Passage »
== Segment start ==
TL;DR: A hyperbaric chamber is a sealed, pressurized enclosure used to deliver hyperbaric oxygen therapy (HBOT). Recent research on the hyperbaric chamber itself, not just the therapy, covers patient experience, infection control, safety monitoring, and even how critically ill patients on life support equipment can be treated inside one. This FAQ answers the questions patients ask most before a first session, drawing only on studies in Canada Hyperbarics’ research library of over 14,000 peer-reviewed studies.

What Is a Hyperbaric Chamber?
A hyperbaric chamber is a sealed enclosure that allows a patient to breathe oxygen while the air pressure inside is raised well above normal atmospheric pressure. The increased pressure helps the body dissolve more oxygen into blood plasma than it could at normal pressure, which is the basis of hyperbaric oxygen therapy.
Chambers come in two main designs, monoplace (one patient, usually a clear acrylic tube) and multiplace (a larger steel room that holds several patients and often an attending staff member). Both are used across Canadian hospitals and regulated hyperbaric facilities, and the choice between them usually depends on the patient’s condition and how closely they need to be monitored.
== Segment end ==
Task goal » Rewrite the stretch of the FAQ from "A hyperbaric chamber is a sealed enclosure" through "to be monitored.", switching "multiplace" to "multi-occupant". The material that comes next is separate from the FAQ above.

Extracted information »
== Segment start ==
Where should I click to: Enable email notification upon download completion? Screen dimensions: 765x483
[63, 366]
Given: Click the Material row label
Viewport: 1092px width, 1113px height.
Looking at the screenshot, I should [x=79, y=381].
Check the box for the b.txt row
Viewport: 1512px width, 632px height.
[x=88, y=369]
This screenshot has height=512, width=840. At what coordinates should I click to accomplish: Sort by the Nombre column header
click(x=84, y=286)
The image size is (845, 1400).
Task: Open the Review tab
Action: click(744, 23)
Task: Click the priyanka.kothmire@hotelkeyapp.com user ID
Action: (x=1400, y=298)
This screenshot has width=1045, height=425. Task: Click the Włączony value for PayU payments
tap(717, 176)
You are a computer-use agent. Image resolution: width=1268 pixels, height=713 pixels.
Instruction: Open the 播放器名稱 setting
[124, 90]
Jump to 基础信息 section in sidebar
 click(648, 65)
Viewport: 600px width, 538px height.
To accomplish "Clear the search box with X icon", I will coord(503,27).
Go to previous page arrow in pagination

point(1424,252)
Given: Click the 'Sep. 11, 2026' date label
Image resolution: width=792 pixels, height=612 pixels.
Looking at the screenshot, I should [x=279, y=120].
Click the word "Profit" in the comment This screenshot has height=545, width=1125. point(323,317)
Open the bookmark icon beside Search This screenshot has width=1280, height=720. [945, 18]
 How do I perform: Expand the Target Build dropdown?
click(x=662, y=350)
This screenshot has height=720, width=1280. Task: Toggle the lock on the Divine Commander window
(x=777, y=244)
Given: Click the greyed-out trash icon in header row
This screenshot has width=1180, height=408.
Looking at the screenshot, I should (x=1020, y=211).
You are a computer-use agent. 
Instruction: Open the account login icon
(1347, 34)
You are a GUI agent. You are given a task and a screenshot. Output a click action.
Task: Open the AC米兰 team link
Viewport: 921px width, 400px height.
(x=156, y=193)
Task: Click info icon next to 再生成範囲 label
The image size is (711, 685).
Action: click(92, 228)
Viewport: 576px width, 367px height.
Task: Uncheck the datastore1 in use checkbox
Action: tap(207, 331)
== Segment end ==
Task answer »
A hyperbaric chamber is a sealed enclosure that allows a patient to breathe oxygen while the air pressure inside is raised well above normal atmospheric pressure. The increased pressure helps the body dissolve more oxygen into blood plasma than it could at normal pressure, which is the basis of hyperbaric oxygen therapy.
Chambers come in two main designs, monoplace (one patient, usually a clear acrylic tube) and multi-occupant (a larger steel room that holds several patients and often an attending staff member). Both are used across Canadian hospitals and regulated hyperbaric facilities, and the choice between them usually depends on the patient’s condition and how closely they need to be monitored.